Not far from Macau, and most easily accessible from that city, Zhongshan has only borne that name since the 1920s. For centuries, both the town and the surrounding district were known as Heungshan. It was renamed in honour of Sun Yat-sen, the so-called 'founder of modern China', who was commonly known by the alias Sun Zhongshan after his death, in 1925.

Sun was born in the nearby village of Cuiheng but lived most of his life overseas, first in Honolulu, Hawaii, and then in Hong Kong, where he studied at what would become Queen's College and then at the Hong Kong College of Medicine. The College of Medicine became the Faculty of Medicine at Hong Kong University, when it opened in 1912. HKU tends to claim Sun as a distinguished alumnus but he wasn't anything of the kind.

Other than the many landmarks with links to Sun, Zhongshan's most noted historical site is the Fufeng Pagoda, a seven-storey structure built in 1608. Of course, there is a pavilion dedicated to Sun close by.

Shek Ki, the nearest large town to Zhongshan, merits a footnote in modern Chinese history as the place where the Shek Ki Accords were signed, in 1952. This agreement followed skirmishes on the Macau frontier between Chinese and Portuguese African troops. Soldiers on both sides were killed and wounded in tense exchanges of gunfire.

Negotiations on Macau's behalf (which were mostly to the mainland's benefit) were led by a coterie of local business figures - Chinese General Chamber of Commerce chairman Ho Yin (father of Macau's first chief executive, Edmund Ho Hau-wah), construction magnate Chui Tak-kei (uncle of current chief executive Fernando Chui Sai-on), prominent industrialist Ma Man-kei and renowned Timor-born entrepreneur and philanthropist P.J. Lobo.
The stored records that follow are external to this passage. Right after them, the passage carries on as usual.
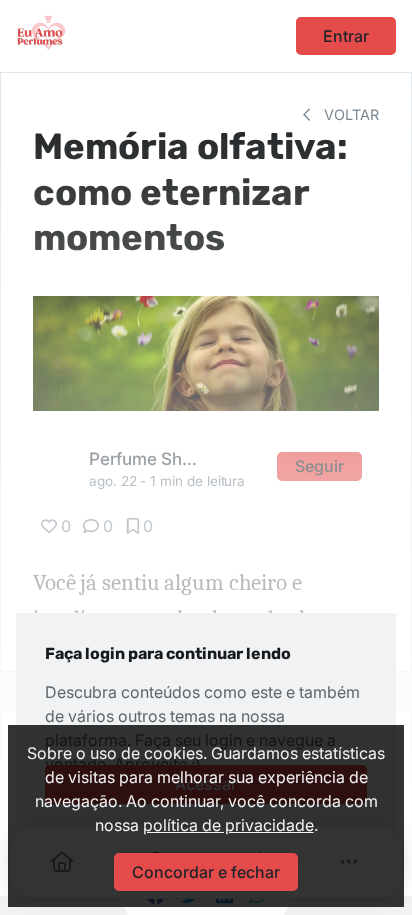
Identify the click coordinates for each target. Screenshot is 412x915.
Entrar (346, 36)
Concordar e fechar (206, 872)
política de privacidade (228, 825)
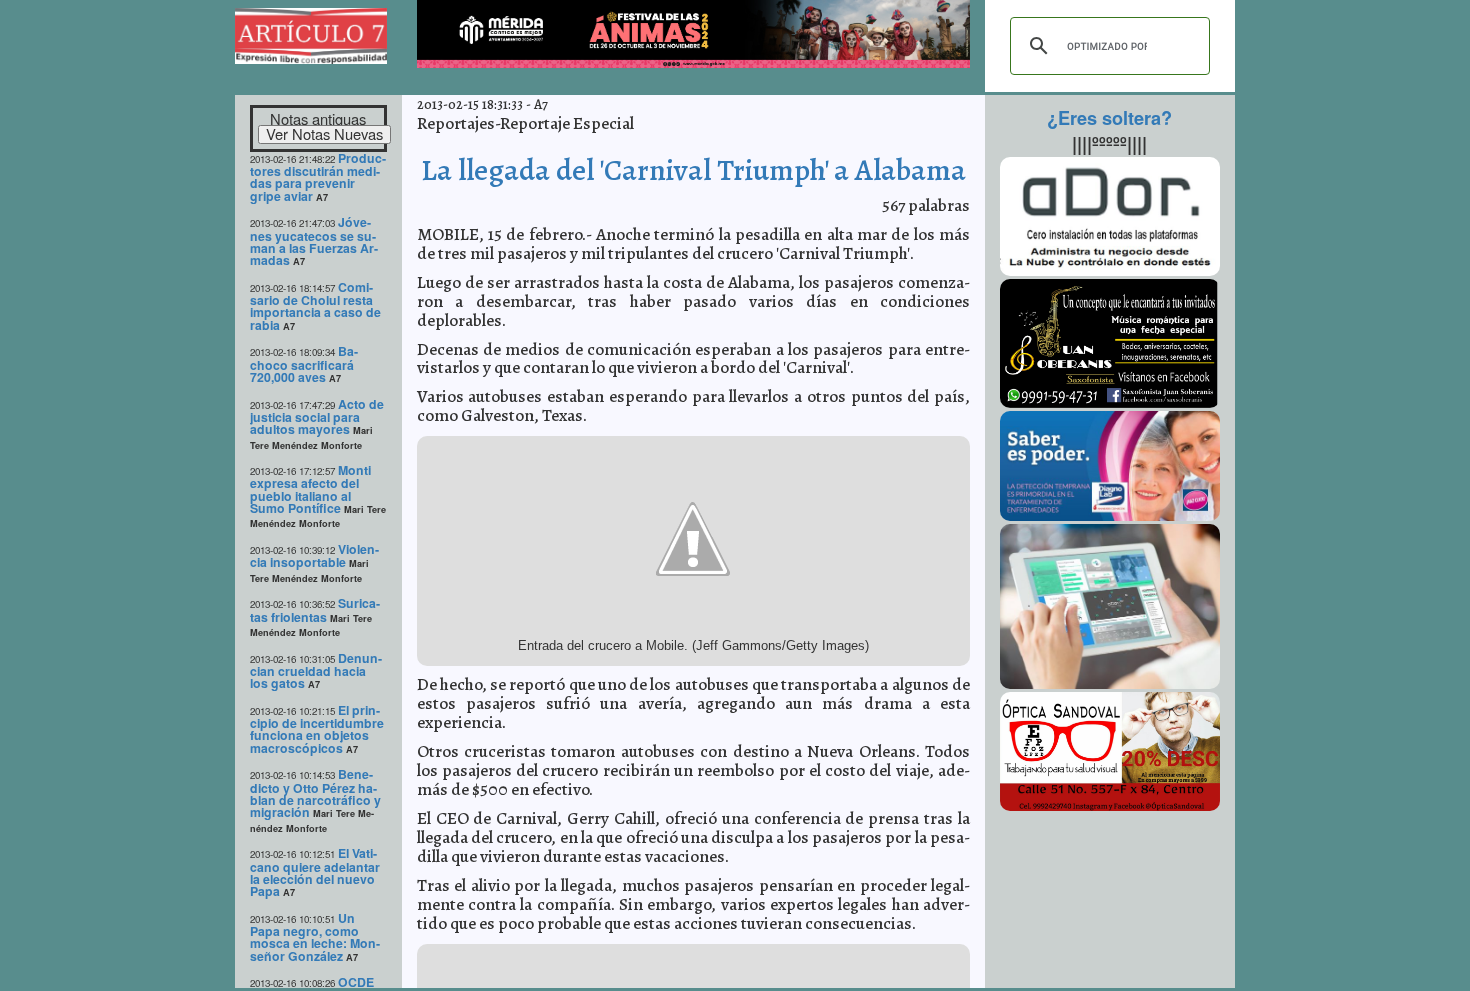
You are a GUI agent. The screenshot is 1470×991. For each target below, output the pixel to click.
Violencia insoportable (314, 555)
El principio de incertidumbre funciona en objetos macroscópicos (317, 729)
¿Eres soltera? (1109, 118)
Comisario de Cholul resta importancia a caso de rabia (315, 306)
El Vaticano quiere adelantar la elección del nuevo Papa (315, 872)
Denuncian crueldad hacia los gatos (316, 671)
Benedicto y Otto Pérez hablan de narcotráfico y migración (315, 793)
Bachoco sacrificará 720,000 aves (304, 364)
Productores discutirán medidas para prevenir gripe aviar (318, 177)
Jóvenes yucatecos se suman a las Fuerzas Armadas (314, 241)
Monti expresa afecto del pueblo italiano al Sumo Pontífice (310, 489)
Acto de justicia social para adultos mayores (317, 417)
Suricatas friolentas (315, 609)
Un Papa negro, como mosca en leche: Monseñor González (315, 937)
Political power and economic influence is even more starkly hereditary in Macau than in Hong Kong.

Sunwen Road West, in the old part of Zhongshan, is a pedestrianised precinct lined with attractively renovated interwar shop-houses. Many were built with repatriated Australian-Chinese capital; numerous early Chinese sojourners to Australia hailed from villages around Zhongshan.

Several other towns around the Pearl River Delta, such as Jiangmen, do pedestrianisation very well and shrewdly realise the economic benefits that accrue from sizeable car-free zones.

How forward thinking, progressive and unlike contemporary Hong Kong, where Lan Kwai Fong and the so-called SoHo's traffic-clogged alleyways pass for appealing evening ambiance.